Dieser ist das offensive Gegenstück zum defensiven Ribāṭ, dem Halten eroberter Gebiete, und richtete sich historisch auch gegen all jene, die der Autorität des islamischen Staates entgegenstanden. Die Pflicht, Krieg gegen den äusseren, nicht-muslimischen Feind zu führen, wurde noch vom Osmanischen Reich (unter dem Begriff ghazā) praktiziert.
Damit kommen wir zum Staatsverständnis des Koran, das freilich eher vage ist.
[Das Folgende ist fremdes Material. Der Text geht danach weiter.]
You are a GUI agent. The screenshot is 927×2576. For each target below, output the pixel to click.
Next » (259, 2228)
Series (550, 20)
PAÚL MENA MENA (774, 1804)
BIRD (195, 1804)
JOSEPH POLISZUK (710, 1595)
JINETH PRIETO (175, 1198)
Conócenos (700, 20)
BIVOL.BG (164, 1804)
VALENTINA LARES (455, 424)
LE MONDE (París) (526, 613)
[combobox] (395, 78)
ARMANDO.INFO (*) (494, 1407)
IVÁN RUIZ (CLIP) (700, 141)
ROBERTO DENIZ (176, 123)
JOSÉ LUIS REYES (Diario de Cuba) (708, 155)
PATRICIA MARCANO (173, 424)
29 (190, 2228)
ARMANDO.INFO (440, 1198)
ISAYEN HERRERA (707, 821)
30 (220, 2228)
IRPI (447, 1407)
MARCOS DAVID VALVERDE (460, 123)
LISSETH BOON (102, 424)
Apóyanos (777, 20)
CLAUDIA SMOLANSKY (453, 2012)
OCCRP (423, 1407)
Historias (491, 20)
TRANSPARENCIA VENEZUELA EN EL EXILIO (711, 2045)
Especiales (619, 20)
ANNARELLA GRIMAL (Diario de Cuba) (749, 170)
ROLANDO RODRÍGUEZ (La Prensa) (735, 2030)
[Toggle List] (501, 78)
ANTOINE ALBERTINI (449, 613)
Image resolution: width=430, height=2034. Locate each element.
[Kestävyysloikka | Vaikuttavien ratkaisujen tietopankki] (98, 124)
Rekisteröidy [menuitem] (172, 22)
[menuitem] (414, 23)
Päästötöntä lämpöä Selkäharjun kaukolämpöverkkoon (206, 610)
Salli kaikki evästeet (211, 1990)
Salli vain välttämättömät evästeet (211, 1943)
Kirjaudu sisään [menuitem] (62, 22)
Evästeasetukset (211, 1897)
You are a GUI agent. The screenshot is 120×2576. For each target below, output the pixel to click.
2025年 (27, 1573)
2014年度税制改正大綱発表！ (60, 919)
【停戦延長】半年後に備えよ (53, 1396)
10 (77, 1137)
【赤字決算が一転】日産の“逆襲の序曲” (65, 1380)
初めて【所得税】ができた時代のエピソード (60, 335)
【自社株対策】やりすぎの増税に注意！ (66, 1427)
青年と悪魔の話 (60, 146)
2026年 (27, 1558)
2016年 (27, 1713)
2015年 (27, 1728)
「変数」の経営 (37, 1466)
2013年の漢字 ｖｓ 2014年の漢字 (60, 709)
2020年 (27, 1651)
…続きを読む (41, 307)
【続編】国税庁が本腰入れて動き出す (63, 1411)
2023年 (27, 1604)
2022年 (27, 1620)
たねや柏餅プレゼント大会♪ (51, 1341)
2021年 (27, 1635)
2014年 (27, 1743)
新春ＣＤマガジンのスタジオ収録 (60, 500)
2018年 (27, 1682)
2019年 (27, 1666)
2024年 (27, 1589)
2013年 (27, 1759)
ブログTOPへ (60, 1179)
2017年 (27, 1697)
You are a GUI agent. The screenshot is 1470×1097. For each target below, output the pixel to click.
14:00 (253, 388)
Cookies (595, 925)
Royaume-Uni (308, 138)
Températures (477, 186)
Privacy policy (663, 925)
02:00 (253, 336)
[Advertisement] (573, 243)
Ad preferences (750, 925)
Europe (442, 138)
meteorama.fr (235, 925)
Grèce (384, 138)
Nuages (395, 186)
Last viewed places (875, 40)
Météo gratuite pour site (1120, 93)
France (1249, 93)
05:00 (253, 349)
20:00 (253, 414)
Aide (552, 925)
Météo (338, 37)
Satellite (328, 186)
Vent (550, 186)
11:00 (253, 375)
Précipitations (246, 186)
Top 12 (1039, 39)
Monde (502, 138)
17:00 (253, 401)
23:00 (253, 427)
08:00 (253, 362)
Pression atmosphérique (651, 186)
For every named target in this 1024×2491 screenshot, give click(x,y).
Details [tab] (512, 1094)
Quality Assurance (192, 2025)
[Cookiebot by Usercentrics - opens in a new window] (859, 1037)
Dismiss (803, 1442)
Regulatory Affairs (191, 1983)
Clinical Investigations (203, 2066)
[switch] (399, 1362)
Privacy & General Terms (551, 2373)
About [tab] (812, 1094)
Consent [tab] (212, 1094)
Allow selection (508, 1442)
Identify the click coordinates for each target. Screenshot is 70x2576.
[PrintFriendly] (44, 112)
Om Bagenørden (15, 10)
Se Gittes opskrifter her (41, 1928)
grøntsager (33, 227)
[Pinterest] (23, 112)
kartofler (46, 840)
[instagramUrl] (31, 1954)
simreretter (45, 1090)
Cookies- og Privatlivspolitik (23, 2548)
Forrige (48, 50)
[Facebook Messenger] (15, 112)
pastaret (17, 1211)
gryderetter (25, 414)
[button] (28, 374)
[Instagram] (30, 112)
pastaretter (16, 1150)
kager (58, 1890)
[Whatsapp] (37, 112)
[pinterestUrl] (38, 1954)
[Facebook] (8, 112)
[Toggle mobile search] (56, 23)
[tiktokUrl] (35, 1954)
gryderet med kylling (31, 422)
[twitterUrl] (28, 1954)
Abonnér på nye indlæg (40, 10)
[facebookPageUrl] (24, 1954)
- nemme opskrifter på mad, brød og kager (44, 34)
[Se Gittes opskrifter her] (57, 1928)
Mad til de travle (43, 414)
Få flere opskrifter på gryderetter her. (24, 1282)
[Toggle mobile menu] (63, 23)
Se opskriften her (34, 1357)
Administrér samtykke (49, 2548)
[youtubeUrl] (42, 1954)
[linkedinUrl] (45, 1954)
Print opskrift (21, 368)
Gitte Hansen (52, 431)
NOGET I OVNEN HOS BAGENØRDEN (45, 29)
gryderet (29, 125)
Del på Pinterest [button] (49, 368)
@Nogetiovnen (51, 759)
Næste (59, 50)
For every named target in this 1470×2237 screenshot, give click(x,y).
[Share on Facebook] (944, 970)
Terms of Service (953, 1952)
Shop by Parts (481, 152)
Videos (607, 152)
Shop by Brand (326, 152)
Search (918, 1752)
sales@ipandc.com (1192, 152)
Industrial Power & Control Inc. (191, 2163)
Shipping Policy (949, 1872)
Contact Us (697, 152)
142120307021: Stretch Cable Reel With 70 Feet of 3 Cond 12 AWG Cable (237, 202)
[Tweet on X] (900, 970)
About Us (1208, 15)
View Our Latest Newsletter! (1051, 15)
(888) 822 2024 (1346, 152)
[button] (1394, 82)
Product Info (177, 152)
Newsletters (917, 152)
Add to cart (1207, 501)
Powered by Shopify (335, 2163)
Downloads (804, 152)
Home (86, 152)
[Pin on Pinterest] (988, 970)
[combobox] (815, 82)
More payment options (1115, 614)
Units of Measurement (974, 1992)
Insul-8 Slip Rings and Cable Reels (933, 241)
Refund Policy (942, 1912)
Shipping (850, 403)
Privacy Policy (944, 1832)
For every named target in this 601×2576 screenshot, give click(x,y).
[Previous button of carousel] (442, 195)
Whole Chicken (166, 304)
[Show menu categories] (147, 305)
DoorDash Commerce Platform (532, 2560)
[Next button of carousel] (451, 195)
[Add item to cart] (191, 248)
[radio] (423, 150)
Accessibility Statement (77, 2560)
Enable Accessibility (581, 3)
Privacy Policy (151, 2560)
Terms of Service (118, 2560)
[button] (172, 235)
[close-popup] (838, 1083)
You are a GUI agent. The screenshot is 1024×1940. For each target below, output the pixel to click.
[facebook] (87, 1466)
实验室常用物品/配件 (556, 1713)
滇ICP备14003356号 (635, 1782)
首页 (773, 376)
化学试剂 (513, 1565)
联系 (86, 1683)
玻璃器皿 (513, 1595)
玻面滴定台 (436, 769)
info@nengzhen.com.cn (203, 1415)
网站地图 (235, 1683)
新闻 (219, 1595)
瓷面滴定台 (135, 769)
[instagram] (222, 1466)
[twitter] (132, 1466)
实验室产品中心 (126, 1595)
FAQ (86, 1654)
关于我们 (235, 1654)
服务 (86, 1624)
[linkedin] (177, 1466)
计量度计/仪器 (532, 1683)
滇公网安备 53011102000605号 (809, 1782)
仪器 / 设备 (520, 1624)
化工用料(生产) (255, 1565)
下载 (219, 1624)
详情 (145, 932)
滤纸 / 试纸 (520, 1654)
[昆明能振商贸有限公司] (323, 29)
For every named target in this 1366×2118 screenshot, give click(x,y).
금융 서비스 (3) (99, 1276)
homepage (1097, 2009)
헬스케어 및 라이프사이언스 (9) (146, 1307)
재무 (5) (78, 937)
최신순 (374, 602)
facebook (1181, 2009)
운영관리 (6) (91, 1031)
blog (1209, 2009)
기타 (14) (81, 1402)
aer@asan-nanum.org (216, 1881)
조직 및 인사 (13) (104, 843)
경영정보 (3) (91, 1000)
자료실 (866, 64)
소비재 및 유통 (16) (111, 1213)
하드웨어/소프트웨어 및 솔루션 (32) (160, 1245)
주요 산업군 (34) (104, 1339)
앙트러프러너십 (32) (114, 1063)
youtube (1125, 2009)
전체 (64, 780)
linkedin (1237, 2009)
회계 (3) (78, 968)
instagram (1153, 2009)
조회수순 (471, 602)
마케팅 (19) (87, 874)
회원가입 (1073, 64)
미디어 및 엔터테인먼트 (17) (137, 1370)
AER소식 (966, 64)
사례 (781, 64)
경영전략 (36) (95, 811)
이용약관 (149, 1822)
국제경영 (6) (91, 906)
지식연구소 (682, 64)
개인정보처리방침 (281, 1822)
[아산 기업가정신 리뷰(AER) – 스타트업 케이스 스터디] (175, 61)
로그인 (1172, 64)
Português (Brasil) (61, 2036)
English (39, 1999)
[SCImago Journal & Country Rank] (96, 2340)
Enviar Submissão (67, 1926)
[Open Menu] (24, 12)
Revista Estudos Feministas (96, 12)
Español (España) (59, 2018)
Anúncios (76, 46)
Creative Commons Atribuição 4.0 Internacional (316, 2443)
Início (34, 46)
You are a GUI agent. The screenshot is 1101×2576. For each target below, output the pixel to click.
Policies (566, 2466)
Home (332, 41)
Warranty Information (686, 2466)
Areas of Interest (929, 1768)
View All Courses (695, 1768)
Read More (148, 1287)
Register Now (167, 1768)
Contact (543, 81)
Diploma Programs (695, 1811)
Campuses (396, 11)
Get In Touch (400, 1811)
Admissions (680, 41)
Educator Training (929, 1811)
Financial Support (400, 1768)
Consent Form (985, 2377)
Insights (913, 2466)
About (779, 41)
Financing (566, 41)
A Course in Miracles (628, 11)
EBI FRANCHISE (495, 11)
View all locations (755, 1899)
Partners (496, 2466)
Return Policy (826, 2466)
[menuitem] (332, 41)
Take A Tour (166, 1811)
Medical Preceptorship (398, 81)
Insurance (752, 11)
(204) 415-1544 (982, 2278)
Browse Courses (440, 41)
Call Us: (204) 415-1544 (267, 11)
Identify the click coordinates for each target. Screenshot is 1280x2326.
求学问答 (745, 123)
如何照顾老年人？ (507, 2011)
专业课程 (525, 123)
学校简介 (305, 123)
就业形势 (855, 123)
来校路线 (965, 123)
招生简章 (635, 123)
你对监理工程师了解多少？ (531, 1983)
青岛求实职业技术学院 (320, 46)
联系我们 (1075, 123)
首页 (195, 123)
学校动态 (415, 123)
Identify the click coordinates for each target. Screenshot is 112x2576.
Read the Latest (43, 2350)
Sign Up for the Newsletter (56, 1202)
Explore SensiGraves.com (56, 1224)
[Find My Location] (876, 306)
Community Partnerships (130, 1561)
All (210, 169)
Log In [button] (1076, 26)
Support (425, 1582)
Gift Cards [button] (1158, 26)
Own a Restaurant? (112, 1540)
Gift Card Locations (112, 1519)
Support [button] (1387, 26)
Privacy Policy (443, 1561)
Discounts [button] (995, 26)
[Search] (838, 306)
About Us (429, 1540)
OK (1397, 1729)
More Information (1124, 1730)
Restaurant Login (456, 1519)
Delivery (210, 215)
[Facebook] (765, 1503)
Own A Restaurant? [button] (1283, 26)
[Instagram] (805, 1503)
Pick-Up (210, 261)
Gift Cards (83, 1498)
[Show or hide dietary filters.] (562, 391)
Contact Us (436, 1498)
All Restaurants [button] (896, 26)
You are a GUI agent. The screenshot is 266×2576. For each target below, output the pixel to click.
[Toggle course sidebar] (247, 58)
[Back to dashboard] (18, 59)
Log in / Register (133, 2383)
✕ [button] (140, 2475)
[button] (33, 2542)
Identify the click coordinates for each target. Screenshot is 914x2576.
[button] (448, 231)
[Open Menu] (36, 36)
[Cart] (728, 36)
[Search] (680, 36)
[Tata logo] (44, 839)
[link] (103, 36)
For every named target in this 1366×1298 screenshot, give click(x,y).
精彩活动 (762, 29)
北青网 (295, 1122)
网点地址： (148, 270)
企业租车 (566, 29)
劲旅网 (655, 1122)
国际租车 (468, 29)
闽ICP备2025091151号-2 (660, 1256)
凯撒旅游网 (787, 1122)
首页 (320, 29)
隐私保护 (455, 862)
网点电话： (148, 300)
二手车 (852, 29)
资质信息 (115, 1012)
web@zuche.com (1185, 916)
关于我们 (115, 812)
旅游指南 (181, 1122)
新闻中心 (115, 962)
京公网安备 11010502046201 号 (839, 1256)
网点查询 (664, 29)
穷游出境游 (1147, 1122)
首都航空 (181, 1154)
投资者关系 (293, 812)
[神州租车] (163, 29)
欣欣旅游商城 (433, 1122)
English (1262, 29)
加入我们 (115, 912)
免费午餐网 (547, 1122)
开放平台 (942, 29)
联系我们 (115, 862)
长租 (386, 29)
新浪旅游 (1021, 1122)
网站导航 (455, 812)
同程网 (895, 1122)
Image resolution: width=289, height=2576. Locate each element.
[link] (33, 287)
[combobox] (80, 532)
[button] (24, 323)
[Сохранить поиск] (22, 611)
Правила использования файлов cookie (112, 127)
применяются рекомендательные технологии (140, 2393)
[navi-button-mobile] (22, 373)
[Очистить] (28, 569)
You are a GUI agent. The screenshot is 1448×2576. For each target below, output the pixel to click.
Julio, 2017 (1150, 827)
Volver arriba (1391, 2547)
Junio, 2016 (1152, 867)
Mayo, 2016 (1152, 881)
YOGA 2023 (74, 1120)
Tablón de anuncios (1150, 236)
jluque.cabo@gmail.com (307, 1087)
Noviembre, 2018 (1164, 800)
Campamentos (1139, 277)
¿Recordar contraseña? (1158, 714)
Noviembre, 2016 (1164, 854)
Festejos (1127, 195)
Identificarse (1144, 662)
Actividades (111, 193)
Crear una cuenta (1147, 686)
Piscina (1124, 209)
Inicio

In den ersten Jahrhunderten des Islam herrschte unter den Gelehrten sogar ein Misstrauen gegenüber dem Staat vor, der als notwendiges Übel galt: al-ǧannatu wa-s-sulṭān lā yaǧtamiʿān – “Himmel und Regierung fügen sich nicht zusammen”, war die Auffassung der damaligen Zeit. Um die Mitte des 9. Jahrhunderts sollte sich unter den Rechtsgelehrten die Auffassung durchsetzen, dass der Kalif denselben religiösen Prinzipien unterworfen sein müsse wie die gesamte Umma, wobei er selbst über keinerlei religiöse Autorität verfügte.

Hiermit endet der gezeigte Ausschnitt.